Having lived in London for a long time as a teen, I can tell you that Hogan has nailed the setting to perfection as he makes the place a real and integral part of the story, as the setting is woven into the story in much the same way it was once woven into my life and creates a nostalgic atmosphere in which I would like to return. Seriously, if you weren’t a teenager then, by the time you read this story you will wish you had been there.

My Ranking: 5 Stars

BANKRUPTING THE THIRD WORLD: How the Global Elite Drown Poor Nations in a sea of Debt: By James & Lance Morcan



“Father-and-son Lance & James Morcan draw the reader’s attention to some of the lousy and downright dirty economic tactics used against poverty-stricken nations!”

The authors expose corruptions within the international financial aid organisations and their arrogance and general superciliousness towards their third world ´clients´ and research the impact it is having of being the recipient of substantial financial aid from the west. This book also questions whether or not, the International Monetary Fund, World Bank, USAID and many other large international aid organisations help or counteract the world’s poorest people.

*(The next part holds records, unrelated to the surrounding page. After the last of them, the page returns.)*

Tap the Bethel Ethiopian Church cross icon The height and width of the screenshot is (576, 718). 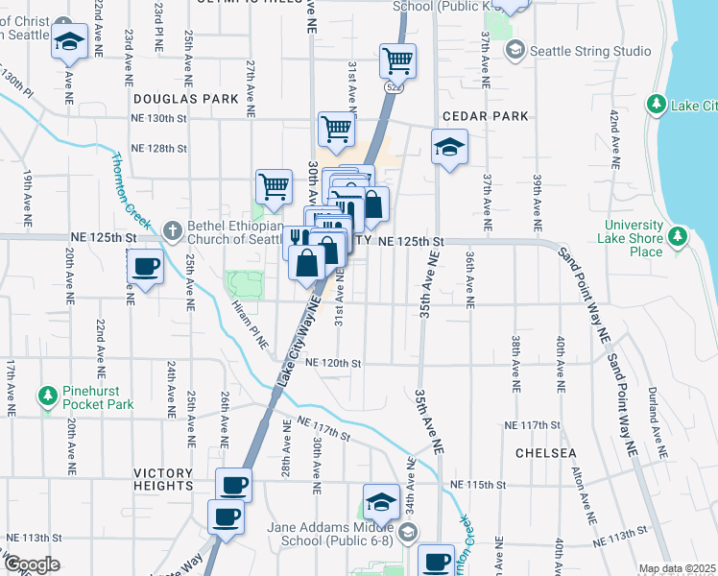(x=172, y=229)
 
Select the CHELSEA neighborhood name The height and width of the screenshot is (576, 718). (x=545, y=452)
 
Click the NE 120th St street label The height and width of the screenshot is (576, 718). (x=333, y=364)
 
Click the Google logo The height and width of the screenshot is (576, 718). (x=31, y=564)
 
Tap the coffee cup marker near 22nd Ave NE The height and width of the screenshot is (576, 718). (x=145, y=267)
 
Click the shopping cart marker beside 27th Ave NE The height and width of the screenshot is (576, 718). (x=274, y=186)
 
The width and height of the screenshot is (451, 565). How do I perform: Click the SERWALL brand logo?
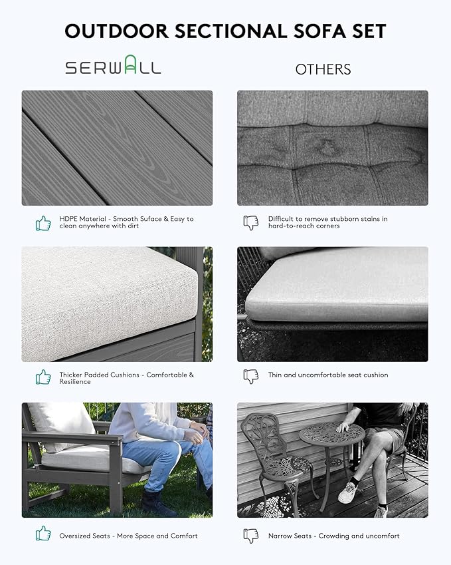click(113, 65)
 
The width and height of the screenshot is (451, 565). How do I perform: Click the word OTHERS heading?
click(323, 69)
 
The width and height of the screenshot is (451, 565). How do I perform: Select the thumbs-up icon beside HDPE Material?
click(43, 223)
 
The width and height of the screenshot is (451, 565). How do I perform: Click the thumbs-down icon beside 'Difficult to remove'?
click(251, 223)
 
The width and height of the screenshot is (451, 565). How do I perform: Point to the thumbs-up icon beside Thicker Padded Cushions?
click(43, 377)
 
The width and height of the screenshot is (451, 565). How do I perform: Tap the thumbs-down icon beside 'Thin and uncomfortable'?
click(251, 377)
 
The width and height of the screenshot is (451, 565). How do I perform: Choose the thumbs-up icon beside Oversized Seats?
click(43, 533)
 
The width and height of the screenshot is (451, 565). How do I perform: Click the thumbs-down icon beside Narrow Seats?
click(251, 536)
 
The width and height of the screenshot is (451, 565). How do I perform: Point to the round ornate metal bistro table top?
click(331, 434)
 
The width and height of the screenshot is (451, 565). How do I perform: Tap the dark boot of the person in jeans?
click(157, 503)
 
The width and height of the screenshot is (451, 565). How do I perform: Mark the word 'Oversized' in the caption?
click(84, 536)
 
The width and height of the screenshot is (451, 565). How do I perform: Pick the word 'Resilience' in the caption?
click(75, 381)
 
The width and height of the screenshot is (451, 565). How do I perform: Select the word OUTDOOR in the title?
click(117, 31)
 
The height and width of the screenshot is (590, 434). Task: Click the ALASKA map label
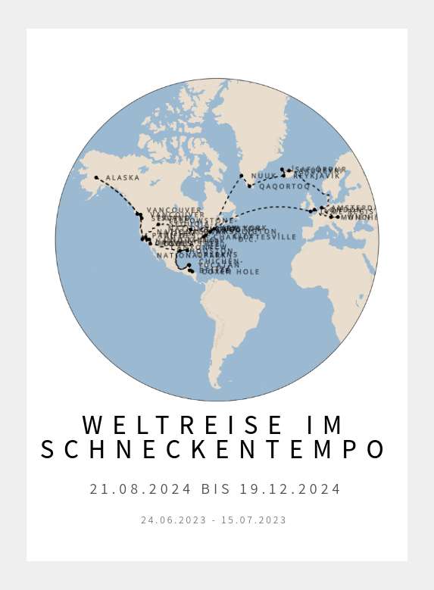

With numerous research and invaluable references, the authors present what is wrong with the aid industry and equip readers with an underground knowledge to question why these barbaric aid policies of Western Governments, private companies and central banks are in place.

My Ranking: 5 Stars

Almost Invincible: By Suzanne Burdon



“Provocative and profound, with brilliant characterisation, Suzanne Burdon’s dazzling novel, ´Almost Invincible´ skilfully blends fact and fiction into a realistic portrayal of some of the mysteries and day-to-day events surrounding Mary Shelly’s life!” Catherine Rose Putsche

Almost Invincible is a fictional telling of Mary Shelly’s life based on true events. The story opens on a stormy and turbulent night in the summer of 1816 at Lord Bryon’s villa in Lake Geneva. Lord Byron challenges all his guests, Shelley, Claire Clairmont, Mary and Dr. Polidori to write ghost stories and this is where Mary produces a terrifying story that will later become, Frankenstein, eventually assuring Mary a permanent place in literary history. The story then goes on to document Mary’s ignominious love affair with Percy Bysshe Shelley, who is married with children at the time of their elopement and follows the couple around England, Switzerland, France and Italy, where they experience a number of traumas such as being ostracised due to their controversial life choices, financial worries and the death of their children, and Mary’s manipulative step-sister, who drives Mary to despair on many occasions.

Burdon has crafted a beautiful story full of adventure, strength and survival of a real-life heroine who despite suffering with misfortune in her life is one of the most influential female geniuses of her time.